The bill increases labeling, research, and public education to reduce caffeine-related harms—especially for children and pregnant people—but imposes compliance costs on small businesses, may limit products, and relies on limited funding and education that may not fully change consumer behavior.
All consumers (adults and youth) will get quantitative caffeine information (milligrams) and an advisory limit on packaged labels and menus, enabling more informed choices about caffeine intake.
Children and adolescents will face lower health risk because the FDA is directed to set safety thresholds or restrict added caffeine and because targeted guidance/education addresses youth exposure.
Pregnant and breastfeeding people will receive clearer, targeted guidance from NIH/FDA reviews about caffeine and stimulant risks during pregnancy and lactation, supporting safer choices.
Small restaurants, packaged-food manufacturers, and beverage sellers will face new compliance costs to test products, calculate caffeine content, and update labels and menus.
Producers may reformulate, limit temporary or high-caffeine items, or raise prices to avoid 'high caffeine' triggers or comply with new restrictions, reducing product variety and potentially increasing consumer prices.
Regulatory uncertainty and potential disagreements—especially over how 'added caffeine' is defined—and the tight review timeline could create uneven enforcement and business confusion.
Based on analysis of 5 sections of legislative text.
Requires caffeine labeling and warnings for certain restaurant items and packaged foods, orders FDA/NIH safety reviews and public education, and directs GAO to study marketing.

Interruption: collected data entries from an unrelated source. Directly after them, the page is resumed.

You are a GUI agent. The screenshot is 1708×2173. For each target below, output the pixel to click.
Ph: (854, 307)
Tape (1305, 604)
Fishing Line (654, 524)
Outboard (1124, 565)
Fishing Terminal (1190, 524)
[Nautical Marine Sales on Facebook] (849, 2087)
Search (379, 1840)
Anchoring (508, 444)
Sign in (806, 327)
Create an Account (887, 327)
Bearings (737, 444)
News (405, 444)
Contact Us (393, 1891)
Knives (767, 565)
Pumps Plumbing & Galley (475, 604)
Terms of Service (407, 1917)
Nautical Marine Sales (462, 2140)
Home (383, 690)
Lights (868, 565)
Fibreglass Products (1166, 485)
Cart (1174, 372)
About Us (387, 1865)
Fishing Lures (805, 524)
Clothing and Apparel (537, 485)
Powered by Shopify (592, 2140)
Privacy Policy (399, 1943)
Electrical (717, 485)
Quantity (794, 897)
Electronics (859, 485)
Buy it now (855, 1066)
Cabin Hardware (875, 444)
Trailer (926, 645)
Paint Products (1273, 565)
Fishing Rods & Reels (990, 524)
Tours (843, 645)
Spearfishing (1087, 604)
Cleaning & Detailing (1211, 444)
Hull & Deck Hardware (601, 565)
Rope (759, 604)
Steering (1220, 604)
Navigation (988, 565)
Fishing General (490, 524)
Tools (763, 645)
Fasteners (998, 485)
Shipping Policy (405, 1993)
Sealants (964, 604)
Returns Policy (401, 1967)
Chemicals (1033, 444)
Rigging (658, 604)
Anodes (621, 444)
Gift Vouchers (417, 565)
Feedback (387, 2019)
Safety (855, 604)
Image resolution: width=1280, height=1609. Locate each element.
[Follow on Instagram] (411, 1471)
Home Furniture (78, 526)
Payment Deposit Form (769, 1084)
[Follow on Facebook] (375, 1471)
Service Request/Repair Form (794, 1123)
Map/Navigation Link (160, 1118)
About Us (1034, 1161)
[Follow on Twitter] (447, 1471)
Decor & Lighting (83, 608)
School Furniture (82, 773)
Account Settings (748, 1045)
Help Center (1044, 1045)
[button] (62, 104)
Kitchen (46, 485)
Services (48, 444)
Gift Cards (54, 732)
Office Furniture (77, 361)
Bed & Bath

Introduced March 31, 2025 by Robert Menendez · Last progress March 31, 2025
Requires restaurants in chains of 20 or more and packaged food and supplement labels to disclose caffeine amounts and, for high-caffeine restaurant items, an on-menu “High caffeine” statement or symbol. Orders FDA and NIH to complete safety reviews of caffeine and stimulant blends and to report to Congress within six months; funds each review at $1 million. Directs FDA to run a public education campaign about caffeine risks for vulnerable groups and asks GAO to study caffeine marketing to youth within 180 days.